See the full source code documentation [here](https://www.rubydoc.info/gems/broken_link_finder).

## Output

If broken links are found then the output will look something like:

```text
Crawled http://txti.es
7 page(s) containing 32 unique link(s) in 6.82 seconds

Found 6 unique broken link(s) across 2 page(s):

The following broken links were found on 'http://txti.es/about':
http://twitter.com/thebarrytone
/doesntexist
http://twitter.com/nwbld
twitter.com/txties

The following broken links were found on 'http://txti.es/how':
http://en.wikipedia.org/wiki/Markdown
http://imgur.com

Ignored 3 unique unsupported link(s) across 2 page(s), which you should check manually:

The following links were ignored on 'http://txti.es':
tel:+13174562564
mailto:[email protected]

The following links were ignored on 'http://txti.es/contact':
ftp://server.com
```

You can provide the `--html` flag if you'd prefer a HTML based report.

## Link Extraction

You can customise the XPath used to extract links from each crawled page. This can be done via the executable or library.

### Executable

Add the `--xpath` (or `-x`) flag to the crawl command e.g.

$ broken_link_finder crawl http://txti.es -x //img/@src

### Library

Set the desired XPath using the accessor methods provided:

> main.rb

```ruby
require 'broken_link_finder'

# Set your desired xpath before crawling...
BrokenLinkFinder::link_xpath = '//img/@src'

# Now crawl as normal and only your custom targeted links will be checked.
BrokenLinkFinder.new.crawl_page 'http://txti.es'

# Go back to using the default provided xpath as needed.
BrokenLinkFinder::link_xpath = BrokenLinkFinder::DEFAULT_LINK_XPATH
```

## Contributing

Bug reports and feature requests are welcome on [GitHub](https://github.com/michaeltelford/broken-link-finder). Just raise an issue.

## License

The gem is available as open source under the terms of the [MIT License](http://opensource.org/licenses/MIT).

## Development

After checking out the repo, run `bin/setup` to install dependencies. Then, run `bundle exec rake test` to run the tests. You can also run `bin/console` for an interactive prompt that will allow you to experiment.

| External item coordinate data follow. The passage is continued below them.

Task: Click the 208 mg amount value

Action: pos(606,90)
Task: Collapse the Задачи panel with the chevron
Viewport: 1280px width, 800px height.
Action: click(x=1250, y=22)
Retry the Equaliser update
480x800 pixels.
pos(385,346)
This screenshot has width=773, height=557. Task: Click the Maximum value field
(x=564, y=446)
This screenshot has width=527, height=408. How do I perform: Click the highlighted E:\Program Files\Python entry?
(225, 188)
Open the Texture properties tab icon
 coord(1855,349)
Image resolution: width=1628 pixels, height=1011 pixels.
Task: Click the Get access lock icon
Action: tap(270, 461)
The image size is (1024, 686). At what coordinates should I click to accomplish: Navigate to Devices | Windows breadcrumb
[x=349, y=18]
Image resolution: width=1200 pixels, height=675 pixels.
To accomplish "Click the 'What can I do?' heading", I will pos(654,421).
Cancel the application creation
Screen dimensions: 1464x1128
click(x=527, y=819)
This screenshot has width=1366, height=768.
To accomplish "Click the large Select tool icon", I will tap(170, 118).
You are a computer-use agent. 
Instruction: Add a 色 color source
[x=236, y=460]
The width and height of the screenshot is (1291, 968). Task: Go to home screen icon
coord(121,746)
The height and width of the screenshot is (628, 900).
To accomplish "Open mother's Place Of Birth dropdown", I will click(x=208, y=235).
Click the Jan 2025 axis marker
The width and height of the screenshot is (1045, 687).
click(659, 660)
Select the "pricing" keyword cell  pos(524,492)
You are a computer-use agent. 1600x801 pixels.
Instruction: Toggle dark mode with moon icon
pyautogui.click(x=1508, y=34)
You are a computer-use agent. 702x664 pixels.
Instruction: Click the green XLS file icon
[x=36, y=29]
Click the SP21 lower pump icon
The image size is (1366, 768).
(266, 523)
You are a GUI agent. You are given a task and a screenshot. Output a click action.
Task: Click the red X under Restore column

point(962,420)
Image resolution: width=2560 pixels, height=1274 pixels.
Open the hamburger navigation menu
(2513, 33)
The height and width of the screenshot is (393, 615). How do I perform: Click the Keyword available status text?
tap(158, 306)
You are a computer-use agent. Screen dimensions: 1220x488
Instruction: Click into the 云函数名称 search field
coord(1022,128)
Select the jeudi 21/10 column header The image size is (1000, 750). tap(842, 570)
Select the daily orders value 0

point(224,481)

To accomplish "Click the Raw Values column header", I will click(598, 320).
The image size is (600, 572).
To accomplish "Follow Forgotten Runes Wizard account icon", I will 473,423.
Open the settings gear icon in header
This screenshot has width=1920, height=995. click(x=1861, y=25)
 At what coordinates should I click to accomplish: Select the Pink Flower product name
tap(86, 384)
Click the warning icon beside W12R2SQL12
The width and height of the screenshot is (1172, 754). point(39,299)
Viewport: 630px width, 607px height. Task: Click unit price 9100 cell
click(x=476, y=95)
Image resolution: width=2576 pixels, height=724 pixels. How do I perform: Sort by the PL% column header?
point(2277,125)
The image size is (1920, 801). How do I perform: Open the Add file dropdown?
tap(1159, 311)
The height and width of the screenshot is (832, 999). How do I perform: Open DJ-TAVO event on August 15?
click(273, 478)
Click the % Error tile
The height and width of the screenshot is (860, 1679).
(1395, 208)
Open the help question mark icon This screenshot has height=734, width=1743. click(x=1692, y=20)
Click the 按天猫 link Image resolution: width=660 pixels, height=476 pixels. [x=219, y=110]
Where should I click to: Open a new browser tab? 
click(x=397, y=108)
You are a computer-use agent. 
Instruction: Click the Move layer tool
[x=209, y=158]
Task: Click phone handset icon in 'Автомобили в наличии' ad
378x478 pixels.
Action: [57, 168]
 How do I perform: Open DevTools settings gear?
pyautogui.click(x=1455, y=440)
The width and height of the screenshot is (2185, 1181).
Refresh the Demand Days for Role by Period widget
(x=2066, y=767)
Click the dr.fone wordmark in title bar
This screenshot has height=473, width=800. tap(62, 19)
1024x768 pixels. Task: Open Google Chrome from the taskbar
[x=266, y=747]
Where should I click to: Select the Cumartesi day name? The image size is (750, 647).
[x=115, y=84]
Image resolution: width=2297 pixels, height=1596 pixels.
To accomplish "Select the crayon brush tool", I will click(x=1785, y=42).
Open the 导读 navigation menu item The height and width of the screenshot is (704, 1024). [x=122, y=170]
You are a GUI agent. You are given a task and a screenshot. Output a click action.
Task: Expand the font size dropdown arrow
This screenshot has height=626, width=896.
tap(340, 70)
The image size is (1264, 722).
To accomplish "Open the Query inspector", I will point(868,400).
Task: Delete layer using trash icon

To install this gem onto your local machine, run `bundle exec rake install`.

To release a new gem version:
- Update the deps in the `*.gemspec`, if necessary.
- Update the version number in `version.rb` and add the new version to the `CHANGELOG`.
- Run `bundle install`.
- Run `bundle exec rake test` ensuring all tests pass.
- Run `bundle exec rake compile` ensuring no warnings.
- Run `bundle exec rake install && rbenv rehash`.
- Manually test the executable.
- Commit any changes and merge your dev branch into `master`. Push `master` to `origin`.
- Run `bundle exec rake release[origin]`.